**Aim of the task**
Set all of the entries down again precisely as they are written.

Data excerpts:
━━━━━━━━━━━━━━━━━━━━

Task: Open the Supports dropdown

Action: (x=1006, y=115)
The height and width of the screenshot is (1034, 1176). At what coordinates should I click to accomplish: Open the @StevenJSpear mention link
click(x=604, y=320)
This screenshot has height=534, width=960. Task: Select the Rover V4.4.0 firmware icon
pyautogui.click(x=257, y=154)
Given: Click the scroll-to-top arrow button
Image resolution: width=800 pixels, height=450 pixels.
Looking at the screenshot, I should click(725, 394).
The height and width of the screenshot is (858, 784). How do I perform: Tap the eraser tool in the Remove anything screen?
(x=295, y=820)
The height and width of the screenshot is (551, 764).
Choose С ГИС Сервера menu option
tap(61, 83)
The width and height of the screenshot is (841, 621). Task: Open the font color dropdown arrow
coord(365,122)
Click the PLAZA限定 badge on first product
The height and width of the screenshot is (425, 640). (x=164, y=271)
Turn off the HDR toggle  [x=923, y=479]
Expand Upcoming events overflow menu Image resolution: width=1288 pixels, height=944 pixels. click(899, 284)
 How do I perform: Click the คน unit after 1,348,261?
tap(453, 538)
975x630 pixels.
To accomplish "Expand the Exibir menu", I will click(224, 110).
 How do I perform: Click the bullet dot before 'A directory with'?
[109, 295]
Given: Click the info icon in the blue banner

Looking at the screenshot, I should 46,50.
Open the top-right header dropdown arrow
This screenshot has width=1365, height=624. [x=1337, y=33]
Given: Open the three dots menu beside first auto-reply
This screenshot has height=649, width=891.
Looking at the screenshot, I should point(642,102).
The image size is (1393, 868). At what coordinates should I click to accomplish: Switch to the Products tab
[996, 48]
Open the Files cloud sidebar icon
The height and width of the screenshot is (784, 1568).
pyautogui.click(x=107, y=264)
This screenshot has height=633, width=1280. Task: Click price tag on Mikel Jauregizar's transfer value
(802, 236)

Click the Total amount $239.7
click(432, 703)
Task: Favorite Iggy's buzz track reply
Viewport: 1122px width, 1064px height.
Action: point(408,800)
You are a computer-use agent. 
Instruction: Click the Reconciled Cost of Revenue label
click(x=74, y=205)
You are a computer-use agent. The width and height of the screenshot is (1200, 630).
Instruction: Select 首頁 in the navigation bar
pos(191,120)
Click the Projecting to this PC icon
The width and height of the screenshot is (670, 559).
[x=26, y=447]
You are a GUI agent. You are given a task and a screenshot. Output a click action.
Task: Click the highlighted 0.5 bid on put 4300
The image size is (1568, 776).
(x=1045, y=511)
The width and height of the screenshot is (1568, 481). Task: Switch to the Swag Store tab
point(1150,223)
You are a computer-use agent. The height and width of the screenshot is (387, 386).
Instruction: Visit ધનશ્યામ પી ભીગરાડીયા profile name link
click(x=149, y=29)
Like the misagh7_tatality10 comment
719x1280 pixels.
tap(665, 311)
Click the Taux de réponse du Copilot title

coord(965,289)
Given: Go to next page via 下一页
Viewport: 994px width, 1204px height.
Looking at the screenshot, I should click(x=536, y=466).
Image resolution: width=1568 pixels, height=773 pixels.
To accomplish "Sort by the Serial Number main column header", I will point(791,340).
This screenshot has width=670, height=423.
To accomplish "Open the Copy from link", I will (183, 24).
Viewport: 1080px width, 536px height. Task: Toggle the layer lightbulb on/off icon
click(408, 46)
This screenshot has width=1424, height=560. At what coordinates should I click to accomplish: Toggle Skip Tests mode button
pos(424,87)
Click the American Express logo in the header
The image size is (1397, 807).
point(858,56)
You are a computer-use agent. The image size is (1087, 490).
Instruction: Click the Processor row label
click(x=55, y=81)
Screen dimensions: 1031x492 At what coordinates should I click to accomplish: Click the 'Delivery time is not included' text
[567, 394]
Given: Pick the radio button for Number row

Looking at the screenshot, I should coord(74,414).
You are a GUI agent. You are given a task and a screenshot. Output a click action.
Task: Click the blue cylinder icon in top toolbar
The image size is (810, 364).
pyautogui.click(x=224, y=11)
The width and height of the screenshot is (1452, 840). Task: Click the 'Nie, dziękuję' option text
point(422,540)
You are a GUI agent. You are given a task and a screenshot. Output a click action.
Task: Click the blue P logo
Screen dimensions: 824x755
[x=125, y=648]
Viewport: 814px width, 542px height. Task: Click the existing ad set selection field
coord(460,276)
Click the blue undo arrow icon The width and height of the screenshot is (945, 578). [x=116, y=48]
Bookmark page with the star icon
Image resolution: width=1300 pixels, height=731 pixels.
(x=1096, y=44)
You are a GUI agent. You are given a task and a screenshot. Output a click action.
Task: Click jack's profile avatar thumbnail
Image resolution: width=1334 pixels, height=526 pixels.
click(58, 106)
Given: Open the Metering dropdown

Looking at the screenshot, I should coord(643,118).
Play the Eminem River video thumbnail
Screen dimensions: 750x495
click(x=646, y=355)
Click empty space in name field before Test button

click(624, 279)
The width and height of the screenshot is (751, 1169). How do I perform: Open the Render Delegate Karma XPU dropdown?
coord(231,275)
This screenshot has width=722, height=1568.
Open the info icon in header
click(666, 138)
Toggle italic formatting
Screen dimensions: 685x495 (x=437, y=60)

━━━━━━━━━━━━━━━━━━━━

**Response box**
Task: Open the Supports dropdown

Action: (x=1006, y=115)
The height and width of the screenshot is (1034, 1176). At what coordinates should I click to accomplish: Open the @StevenJSpear mention link
click(x=604, y=320)
This screenshot has height=534, width=960. Task: Select the Rover V4.4.0 firmware icon
pyautogui.click(x=257, y=154)
Given: Click the scroll-to-top arrow button
Image resolution: width=800 pixels, height=450 pixels.
Looking at the screenshot, I should click(725, 394).
The height and width of the screenshot is (858, 784). How do I perform: Tap the eraser tool in the Remove anything screen?
(x=295, y=820)
The height and width of the screenshot is (551, 764).
Choose С ГИС Сервера menu option
tap(61, 83)
The width and height of the screenshot is (841, 621). Task: Open the font color dropdown arrow
coord(365,122)
Click the PLAZA限定 badge on first product
The height and width of the screenshot is (425, 640). (x=164, y=271)
Turn off the HDR toggle  [x=923, y=479]
Expand Upcoming events overflow menu Image resolution: width=1288 pixels, height=944 pixels. click(899, 284)
 How do I perform: Click the คน unit after 1,348,261?
tap(453, 538)
975x630 pixels.
To accomplish "Expand the Exibir menu", I will click(224, 110).
 How do I perform: Click the bullet dot before 'A directory with'?
[109, 295]
Given: Click the info icon in the blue banner

Looking at the screenshot, I should 46,50.
Open the top-right header dropdown arrow
This screenshot has width=1365, height=624. [x=1337, y=33]
Given: Open the three dots menu beside first auto-reply
This screenshot has height=649, width=891.
Looking at the screenshot, I should point(642,102).
The image size is (1393, 868). At what coordinates should I click to accomplish: Switch to the Products tab
[996, 48]
Open the Files cloud sidebar icon
The height and width of the screenshot is (784, 1568).
pyautogui.click(x=107, y=264)
This screenshot has height=633, width=1280. Task: Click price tag on Mikel Jauregizar's transfer value
(802, 236)

Click the Total amount $239.7
click(432, 703)
Task: Favorite Iggy's buzz track reply
Viewport: 1122px width, 1064px height.
Action: point(408,800)
You are a computer-use agent. 
Instruction: Click the Reconciled Cost of Revenue label
click(x=74, y=205)
You are a computer-use agent. The width and height of the screenshot is (1200, 630).
Instruction: Select 首頁 in the navigation bar
pos(191,120)
Click the Projecting to this PC icon
The width and height of the screenshot is (670, 559).
[x=26, y=447]
You are a GUI agent. You are given a task and a screenshot. Output a click action.
Task: Click the highlighted 0.5 bid on put 4300
The image size is (1568, 776).
(x=1045, y=511)
The width and height of the screenshot is (1568, 481). Task: Switch to the Swag Store tab
point(1150,223)
You are a computer-use agent. The height and width of the screenshot is (387, 386).
Instruction: Visit ધનશ્યામ પી ભીગરાડીયા profile name link
click(x=149, y=29)
Like the misagh7_tatality10 comment
719x1280 pixels.
tap(665, 311)
Click the Taux de réponse du Copilot title

coord(965,289)
Given: Go to next page via 下一页
Viewport: 994px width, 1204px height.
Looking at the screenshot, I should click(x=536, y=466).
Image resolution: width=1568 pixels, height=773 pixels.
To accomplish "Sort by the Serial Number main column header", I will point(791,340).
This screenshot has width=670, height=423.
To accomplish "Open the Copy from link", I will (183, 24).
Viewport: 1080px width, 536px height. Task: Toggle the layer lightbulb on/off icon
click(408, 46)
This screenshot has width=1424, height=560. At what coordinates should I click to accomplish: Toggle Skip Tests mode button
pos(424,87)
Click the American Express logo in the header
The image size is (1397, 807).
point(858,56)
You are a computer-use agent. The image size is (1087, 490).
Instruction: Click the Processor row label
click(x=55, y=81)
Screen dimensions: 1031x492 At what coordinates should I click to accomplish: Click the 'Delivery time is not included' text
[567, 394]
Given: Pick the radio button for Number row

Looking at the screenshot, I should coord(74,414).
You are a GUI agent. You are given a task and a screenshot. Output a click action.
Task: Click the blue cylinder icon in top toolbar
The image size is (810, 364).
pyautogui.click(x=224, y=11)
The width and height of the screenshot is (1452, 840). Task: Click the 'Nie, dziękuję' option text
point(422,540)
You are a GUI agent. You are given a task and a screenshot. Output a click action.
Task: Click the blue P logo
Screen dimensions: 824x755
[x=125, y=648]
Viewport: 814px width, 542px height. Task: Click the existing ad set selection field
coord(460,276)
Click the blue undo arrow icon The width and height of the screenshot is (945, 578). [x=116, y=48]
Bookmark page with the star icon
Image resolution: width=1300 pixels, height=731 pixels.
(x=1096, y=44)
You are a GUI agent. You are given a task and a screenshot. Output a click action.
Task: Click jack's profile avatar thumbnail
Image resolution: width=1334 pixels, height=526 pixels.
click(58, 106)
Given: Open the Metering dropdown

Looking at the screenshot, I should coord(643,118).
Play the Eminem River video thumbnail
Screen dimensions: 750x495
click(x=646, y=355)
Click empty space in name field before Test button

click(624, 279)
The width and height of the screenshot is (751, 1169). How do I perform: Open the Render Delegate Karma XPU dropdown?
coord(231,275)
This screenshot has width=722, height=1568.
Open the info icon in header
click(666, 138)
Toggle italic formatting
Screen dimensions: 685x495 (x=437, y=60)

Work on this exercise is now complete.